PS: The reasons behind the title "Overwhelmed or "whelmed" as Amy and I call it, is because Amy and I say "whelmed" instead of overwhelmed when we are overtaken by God's grace and powerful truths of the human experience. Simply put, the term "overwhelmed" is reserved for too many soccer games in a day, the air conditioning being too cold and too many hand-me-downs to fit in the closet. "Whelmed" is when the important truths of life seem to be too much, either because they are so awe inspiring or so terrifying and there are no words to express the experience. Though  as a blogger I will do my best.

As I post this blog, my iPod is playing "Here Comes the Sun" by the Beatles ... this fits perfectly into the realm of "whelmed."

Monday, May 23, 2011

I Can't Complain about the Rain

I can't complain about the rain today because of the morning I have had today. It started at 8 a.m. in front of our town post office. I gathered with other Heartworks members to take part in our annual flag-raising ceremony for the week before Memorial Day. I stood there with 12 men who at one point in their lives slept in ditches in the rain for my freedom.
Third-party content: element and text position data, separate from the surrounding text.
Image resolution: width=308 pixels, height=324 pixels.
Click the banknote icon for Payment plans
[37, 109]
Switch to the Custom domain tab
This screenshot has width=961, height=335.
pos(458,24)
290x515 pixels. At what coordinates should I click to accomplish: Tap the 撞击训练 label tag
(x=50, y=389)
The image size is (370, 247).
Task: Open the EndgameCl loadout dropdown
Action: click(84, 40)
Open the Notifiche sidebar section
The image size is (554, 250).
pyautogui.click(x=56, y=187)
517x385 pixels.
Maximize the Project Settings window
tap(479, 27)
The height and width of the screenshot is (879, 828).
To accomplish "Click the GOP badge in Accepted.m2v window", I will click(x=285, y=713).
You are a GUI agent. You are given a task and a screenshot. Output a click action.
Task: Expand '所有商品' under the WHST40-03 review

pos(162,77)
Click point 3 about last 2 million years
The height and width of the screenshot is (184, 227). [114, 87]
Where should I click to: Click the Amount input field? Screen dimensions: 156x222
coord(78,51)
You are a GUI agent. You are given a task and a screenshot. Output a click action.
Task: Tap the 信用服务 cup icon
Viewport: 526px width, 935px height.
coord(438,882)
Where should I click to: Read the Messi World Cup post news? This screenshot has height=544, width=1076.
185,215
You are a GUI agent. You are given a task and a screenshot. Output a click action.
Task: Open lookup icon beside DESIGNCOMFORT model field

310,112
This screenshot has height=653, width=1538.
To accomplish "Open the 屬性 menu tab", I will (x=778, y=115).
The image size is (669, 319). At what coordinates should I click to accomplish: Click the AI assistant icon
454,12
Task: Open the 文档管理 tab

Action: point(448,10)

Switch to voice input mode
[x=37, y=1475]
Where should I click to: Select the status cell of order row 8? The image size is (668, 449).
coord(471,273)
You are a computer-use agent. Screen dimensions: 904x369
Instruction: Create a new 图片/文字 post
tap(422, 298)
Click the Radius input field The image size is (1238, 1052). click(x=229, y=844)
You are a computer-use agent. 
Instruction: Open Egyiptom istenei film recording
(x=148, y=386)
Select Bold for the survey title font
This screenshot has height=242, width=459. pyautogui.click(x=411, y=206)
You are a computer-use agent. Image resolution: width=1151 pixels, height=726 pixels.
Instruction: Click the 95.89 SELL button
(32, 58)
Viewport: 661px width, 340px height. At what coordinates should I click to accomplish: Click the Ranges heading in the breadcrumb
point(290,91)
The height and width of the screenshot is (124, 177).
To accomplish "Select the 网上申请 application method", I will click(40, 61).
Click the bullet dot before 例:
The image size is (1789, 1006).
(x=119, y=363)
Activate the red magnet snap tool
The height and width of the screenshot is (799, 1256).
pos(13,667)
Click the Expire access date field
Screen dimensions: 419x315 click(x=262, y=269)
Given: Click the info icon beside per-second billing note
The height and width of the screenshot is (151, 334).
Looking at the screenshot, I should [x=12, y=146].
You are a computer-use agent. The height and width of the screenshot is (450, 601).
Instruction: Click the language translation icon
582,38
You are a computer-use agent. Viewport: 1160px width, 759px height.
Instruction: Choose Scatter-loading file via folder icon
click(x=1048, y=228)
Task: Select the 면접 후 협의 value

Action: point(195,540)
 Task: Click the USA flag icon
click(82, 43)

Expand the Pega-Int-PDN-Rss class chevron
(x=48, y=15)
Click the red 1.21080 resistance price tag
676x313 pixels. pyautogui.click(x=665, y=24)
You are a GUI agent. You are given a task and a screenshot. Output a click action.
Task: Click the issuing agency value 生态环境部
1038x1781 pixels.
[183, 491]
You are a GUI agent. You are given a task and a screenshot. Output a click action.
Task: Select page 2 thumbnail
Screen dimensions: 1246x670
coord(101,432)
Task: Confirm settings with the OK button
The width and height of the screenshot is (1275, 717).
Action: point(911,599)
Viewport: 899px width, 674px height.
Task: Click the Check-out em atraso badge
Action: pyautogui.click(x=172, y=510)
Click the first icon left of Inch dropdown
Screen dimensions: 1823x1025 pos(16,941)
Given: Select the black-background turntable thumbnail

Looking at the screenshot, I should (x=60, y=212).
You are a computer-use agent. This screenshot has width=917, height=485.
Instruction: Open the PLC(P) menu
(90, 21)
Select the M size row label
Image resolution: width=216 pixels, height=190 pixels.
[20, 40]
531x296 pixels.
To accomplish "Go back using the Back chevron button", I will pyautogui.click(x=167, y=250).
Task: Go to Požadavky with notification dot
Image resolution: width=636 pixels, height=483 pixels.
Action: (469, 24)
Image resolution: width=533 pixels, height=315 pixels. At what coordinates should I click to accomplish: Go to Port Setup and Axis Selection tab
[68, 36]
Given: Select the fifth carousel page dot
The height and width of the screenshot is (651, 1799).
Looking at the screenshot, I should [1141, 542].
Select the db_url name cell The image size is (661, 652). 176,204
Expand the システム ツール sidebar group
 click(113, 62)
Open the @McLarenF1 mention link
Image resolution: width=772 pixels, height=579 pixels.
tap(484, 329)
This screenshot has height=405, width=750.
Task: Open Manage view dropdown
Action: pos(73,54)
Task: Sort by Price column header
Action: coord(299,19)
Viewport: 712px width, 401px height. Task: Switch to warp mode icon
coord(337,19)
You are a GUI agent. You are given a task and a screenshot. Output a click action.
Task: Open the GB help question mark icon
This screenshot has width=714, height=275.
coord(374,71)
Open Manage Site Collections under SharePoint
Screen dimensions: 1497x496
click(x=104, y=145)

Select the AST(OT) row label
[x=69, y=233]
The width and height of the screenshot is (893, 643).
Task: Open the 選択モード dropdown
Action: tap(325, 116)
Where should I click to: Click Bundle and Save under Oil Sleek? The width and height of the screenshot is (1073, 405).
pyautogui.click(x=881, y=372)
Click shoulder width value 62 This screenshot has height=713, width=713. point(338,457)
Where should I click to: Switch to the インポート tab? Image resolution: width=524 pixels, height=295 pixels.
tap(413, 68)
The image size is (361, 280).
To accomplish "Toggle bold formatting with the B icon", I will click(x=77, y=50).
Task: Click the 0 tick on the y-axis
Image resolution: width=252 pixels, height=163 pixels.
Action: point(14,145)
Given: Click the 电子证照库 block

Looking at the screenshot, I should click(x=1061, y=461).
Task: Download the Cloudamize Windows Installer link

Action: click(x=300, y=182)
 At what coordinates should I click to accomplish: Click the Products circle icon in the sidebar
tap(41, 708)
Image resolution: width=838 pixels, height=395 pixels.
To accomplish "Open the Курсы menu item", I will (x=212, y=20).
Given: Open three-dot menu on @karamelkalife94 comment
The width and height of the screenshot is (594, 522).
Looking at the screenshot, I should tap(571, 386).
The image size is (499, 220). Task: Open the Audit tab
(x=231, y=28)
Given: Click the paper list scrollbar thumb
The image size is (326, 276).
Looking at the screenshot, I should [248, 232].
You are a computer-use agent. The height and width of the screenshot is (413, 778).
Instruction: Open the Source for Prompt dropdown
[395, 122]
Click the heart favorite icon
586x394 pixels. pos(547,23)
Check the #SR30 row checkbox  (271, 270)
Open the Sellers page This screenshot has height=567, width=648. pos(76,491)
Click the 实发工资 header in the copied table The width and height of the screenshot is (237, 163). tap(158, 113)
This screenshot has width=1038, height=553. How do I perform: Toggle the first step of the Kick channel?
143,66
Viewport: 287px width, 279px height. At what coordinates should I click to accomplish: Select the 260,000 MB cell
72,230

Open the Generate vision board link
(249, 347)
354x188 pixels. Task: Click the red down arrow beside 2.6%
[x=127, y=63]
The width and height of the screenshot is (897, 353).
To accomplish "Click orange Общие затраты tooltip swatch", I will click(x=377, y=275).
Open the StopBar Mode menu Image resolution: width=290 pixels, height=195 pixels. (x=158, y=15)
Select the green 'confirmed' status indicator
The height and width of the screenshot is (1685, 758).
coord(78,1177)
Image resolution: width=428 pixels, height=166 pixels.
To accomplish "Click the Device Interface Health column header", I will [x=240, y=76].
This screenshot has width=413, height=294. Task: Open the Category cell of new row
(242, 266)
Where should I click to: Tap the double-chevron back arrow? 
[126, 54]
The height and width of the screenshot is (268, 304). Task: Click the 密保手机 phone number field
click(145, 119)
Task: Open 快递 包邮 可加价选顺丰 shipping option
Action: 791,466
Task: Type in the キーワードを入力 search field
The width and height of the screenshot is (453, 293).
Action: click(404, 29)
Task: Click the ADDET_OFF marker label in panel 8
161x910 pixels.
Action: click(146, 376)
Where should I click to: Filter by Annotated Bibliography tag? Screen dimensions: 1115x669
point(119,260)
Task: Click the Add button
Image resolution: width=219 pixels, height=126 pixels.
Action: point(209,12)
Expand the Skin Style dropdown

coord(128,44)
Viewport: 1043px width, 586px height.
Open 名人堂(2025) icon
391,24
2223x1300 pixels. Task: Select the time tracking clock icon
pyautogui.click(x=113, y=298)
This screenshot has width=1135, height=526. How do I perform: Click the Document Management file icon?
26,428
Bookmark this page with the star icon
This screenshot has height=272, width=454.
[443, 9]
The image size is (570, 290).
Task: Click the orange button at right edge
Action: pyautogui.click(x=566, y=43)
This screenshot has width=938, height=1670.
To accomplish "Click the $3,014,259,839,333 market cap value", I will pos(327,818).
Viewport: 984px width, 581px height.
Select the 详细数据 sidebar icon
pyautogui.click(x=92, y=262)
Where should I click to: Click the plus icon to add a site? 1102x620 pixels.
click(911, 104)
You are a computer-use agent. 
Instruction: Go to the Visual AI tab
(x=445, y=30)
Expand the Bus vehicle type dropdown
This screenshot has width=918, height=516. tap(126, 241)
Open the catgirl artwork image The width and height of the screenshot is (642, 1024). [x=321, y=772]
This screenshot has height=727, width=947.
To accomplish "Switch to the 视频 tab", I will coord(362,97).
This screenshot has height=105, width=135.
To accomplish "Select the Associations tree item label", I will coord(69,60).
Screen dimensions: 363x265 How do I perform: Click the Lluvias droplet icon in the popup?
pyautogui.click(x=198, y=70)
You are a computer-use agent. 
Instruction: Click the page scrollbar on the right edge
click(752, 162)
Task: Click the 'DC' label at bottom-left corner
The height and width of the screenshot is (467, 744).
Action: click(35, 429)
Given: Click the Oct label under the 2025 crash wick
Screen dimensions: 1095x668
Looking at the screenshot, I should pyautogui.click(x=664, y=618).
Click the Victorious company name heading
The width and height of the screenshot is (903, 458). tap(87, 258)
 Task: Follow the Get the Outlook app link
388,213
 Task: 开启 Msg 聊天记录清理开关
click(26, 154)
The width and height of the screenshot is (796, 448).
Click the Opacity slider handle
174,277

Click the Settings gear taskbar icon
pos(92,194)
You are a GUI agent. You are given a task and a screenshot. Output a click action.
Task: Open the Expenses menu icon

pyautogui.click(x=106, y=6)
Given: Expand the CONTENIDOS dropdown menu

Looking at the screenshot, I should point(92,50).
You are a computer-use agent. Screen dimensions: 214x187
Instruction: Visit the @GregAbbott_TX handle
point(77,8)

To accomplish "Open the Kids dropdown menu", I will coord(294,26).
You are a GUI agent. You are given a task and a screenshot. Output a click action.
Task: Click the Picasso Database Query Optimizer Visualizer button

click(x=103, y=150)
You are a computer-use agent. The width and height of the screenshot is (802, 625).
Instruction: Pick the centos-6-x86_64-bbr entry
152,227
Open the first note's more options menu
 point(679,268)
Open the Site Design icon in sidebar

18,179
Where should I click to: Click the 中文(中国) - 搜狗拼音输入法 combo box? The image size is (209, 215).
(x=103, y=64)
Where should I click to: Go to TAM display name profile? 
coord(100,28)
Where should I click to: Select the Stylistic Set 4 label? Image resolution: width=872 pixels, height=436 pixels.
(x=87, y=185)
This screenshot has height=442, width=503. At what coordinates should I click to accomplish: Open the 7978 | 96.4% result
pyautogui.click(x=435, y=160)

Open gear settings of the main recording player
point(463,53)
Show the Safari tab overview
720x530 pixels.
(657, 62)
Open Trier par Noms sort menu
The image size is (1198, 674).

They wore wet, dirty clothes for days without a warm shower so that I can live in a place like Bernardsville and speak my mind and talk about God without being arrested or killed. The rain meant nothing to me as I stood beside a World War II veteran who once told me a story of losing all his friends the day his mess hall was bombed. He cried as he told me about it standing in a parking lot 70 years later. I figured if it had been my play group that was killed, I would be crying about 70 years later as well.

When I got home, I turned on the news to see Joplin, Mo., after a tornado hit the area yesterday. I was in downtown Bernardsville at a street fair with my three girls while that tornado ripped through Joplin. The devastation was so bad it caused the news reporter to break down during the coverage. It reminded me of volunteering at the Convention Center in Houston the week after Hurricane Katrina. Utter despair. Utter hopelessness. Utter devastation. I know what I felt like after John was killed, I know what I felt like after my dad died. Utter despair. Utter hopelessness. Utter devastation.

And yet my friends and neighbors were safe. My town was intact and we I have a roof over my head and a bed to sleep in. I cannot begin to imagine what it would feel like to lose all these things at once. So today instead of complaining about the rain, I will pray for Joplin and other related areas and be grateful for things like spending too much money on crap at a street fair, mud being carried into my house on the bottom of my daughters' boots and the freedom to assemble at 4 this afternoon at an intact post office to stand with men who saved my life even before I was born.